Segment Start: Supplied material
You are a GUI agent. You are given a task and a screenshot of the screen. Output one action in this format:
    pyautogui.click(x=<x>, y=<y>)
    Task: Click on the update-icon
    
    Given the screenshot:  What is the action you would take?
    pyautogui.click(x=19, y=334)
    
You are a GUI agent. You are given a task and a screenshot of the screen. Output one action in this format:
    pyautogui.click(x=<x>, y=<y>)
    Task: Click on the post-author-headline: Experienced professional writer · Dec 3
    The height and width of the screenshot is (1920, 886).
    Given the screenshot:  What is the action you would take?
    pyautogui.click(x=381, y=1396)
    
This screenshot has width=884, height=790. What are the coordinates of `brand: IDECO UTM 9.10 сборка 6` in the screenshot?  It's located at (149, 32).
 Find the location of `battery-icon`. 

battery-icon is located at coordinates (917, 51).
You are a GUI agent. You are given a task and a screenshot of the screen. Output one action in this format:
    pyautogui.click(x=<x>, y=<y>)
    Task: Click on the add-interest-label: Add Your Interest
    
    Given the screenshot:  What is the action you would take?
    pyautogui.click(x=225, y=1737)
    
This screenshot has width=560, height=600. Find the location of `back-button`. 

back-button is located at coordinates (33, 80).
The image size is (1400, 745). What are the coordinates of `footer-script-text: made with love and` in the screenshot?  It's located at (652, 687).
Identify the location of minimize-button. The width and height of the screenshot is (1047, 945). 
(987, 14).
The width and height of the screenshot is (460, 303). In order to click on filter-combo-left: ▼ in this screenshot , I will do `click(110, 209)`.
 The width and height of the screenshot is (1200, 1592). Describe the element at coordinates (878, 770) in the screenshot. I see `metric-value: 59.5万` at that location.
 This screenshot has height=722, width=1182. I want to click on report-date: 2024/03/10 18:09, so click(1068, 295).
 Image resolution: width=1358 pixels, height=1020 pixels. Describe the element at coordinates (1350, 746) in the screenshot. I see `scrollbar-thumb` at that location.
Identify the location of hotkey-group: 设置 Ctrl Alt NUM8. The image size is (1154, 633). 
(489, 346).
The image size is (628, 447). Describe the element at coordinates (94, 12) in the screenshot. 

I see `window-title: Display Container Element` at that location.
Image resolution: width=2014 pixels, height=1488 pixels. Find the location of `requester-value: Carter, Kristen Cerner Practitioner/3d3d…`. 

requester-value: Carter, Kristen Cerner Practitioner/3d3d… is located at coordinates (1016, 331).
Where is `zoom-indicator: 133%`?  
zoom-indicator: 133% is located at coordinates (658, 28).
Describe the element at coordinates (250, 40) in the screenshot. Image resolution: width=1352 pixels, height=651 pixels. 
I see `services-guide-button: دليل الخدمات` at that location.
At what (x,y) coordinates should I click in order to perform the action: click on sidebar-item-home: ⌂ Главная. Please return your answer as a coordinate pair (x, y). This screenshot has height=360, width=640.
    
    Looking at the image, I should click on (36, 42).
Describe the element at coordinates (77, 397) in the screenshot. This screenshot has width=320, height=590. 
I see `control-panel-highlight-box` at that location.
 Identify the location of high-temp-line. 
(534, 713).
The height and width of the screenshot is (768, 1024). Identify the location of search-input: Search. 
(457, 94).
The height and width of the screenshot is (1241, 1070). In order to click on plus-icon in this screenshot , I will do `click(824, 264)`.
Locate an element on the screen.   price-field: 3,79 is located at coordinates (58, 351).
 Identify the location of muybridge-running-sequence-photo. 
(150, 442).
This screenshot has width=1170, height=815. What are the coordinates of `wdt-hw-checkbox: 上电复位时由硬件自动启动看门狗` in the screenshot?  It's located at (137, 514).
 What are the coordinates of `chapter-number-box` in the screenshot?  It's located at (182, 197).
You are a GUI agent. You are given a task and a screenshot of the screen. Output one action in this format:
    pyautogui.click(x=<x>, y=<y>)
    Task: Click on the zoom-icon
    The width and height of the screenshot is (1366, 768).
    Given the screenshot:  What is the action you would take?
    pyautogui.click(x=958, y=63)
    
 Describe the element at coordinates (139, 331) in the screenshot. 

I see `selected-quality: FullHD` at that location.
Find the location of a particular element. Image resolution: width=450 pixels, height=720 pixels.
Segment End: Supplied material
§ **Action item**
Update the items starting at the very first line and ending at the line containing "battery-icon is located", swapping "GUI agent" for "GUI assistant". Reproduce that span in full with no other changes.

§ **Output of the exercise**
You are a GUI assistant. You are given a task and a screenshot of the screen. Output one action in this format:
    pyautogui.click(x=<x>, y=<y>)
    Task: Click on the update-icon
    
    Given the screenshot:  What is the action you would take?
    pyautogui.click(x=19, y=334)
    
You are a GUI assistant. You are given a task and a screenshot of the screen. Output one action in this format:
    pyautogui.click(x=<x>, y=<y>)
    Task: Click on the post-author-headline: Experienced professional writer · Dec 3
    The height and width of the screenshot is (1920, 886).
    Given the screenshot:  What is the action you would take?
    pyautogui.click(x=381, y=1396)
    
This screenshot has width=884, height=790. What are the coordinates of `brand: IDECO UTM 9.10 сборка 6` in the screenshot?  It's located at (149, 32).
 Find the location of `battery-icon`. 

battery-icon is located at coordinates (917, 51).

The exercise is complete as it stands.